Jornal Estado de Minas

DA ARQUIBANCADA

De Palestra a Cruzeiro: 80 anos da Resistência Palestrina


“Em 1942 nos tornamos Cruzeiro e 80 anos depois viramos Cruzeiro de novo.” Palavras do meu amigo e cruzeirense bruto Márcio Álvaro, assim que nos sagramos campeões na última sexta-feira. Hoje, a dois dias dos 80 anos da mudança de nome de Palestra Mineiro para Cruzeiro, o que aconteceu em 7/9/1942, reproduzo trecho do livro “De Palestra a Cruzeiro – Edição Centenário”, obra oficial e definitiva da história do clube. Parabéns para nós, palestrinos-cruzeirenses, pelo legado de resistência.



“(1942) ficou marcado pela entrada do Brasil na Segunda Guerra Mundial. O país – que recebera imigrantes vindos de todas as partes do mundo – via-se, então, envolvido em uma guerra que acirraria o ódio e a ira entre nacionalidades. Casas comerciais ligadas a descendentes de italianos, alemães e japoneses foram apedrejadas e saqueadas em muitas cidades brasileiras. Vandalismo em nome de um patriotismo selvagem e ignorante. Belo Horizonte não escapou da sanha e do terror. O Palestra Itália e a sua torcida, vinda do povo e dos operários, principalmente imigrantes italianos, também não.
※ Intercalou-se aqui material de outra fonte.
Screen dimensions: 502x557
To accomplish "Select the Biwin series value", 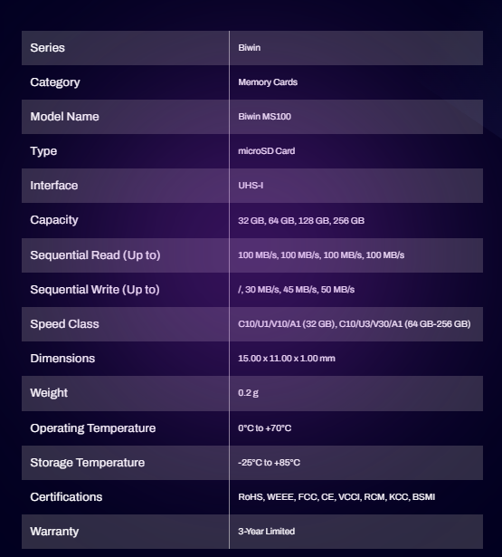I will [249, 48].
No início de 1942, um decreto-lei do governo federal estabeleceu a nacionalização dos nomes, e o Palestra trocou o Itália por Mineiro. Em agosto, submarinos alemães afundaram navios brasileiros. Getúlio Vargas anunciou a entrada do Brasil na guerra. Entre as medidas adotadas, estava a proibição do uso de quaisquer símbolos (idioma, cores e bandeiras) que remetessem à Alemanha, à Itália ou ao Japão. Essa decisão o incentivou uma onda sanguinária de xenofobia contra imigrantes que viviam no país e não tinham absolutamente nenhuma ligacão com a guerra.

Um estado de terror foi criado em Belo Horizonte. Lojas e casas foram saqueadas, queimadas e destruídas. Pessoas foram perseguidas e agredidas. O estádio do Palestra sofreu a ameaça de ser incendiado e, não fosse a pronta intervenção de um tenente da Polícia Militar, chamado Houri, e a coragem de alguns palestrinos, a horda de arruaceiros teria levado a barbaridade ao fim.



O debate interno tomou conta do Barro Preto. Era necessário nacionalizar ainda mais o nome Palestra Mineiro. Por decisão unilateral, no dia 2 de outubro de 1942, o então presidente, Ennes Poni, tentou alterar o nome do clube para Ipiranga. Não conseguiu. A escolha monocrática jamais foi oficializada. Não passou de um esboço de ata, assinado por apenas duas pessoas, imediatamente anulado pelo Conselho Deliberativo.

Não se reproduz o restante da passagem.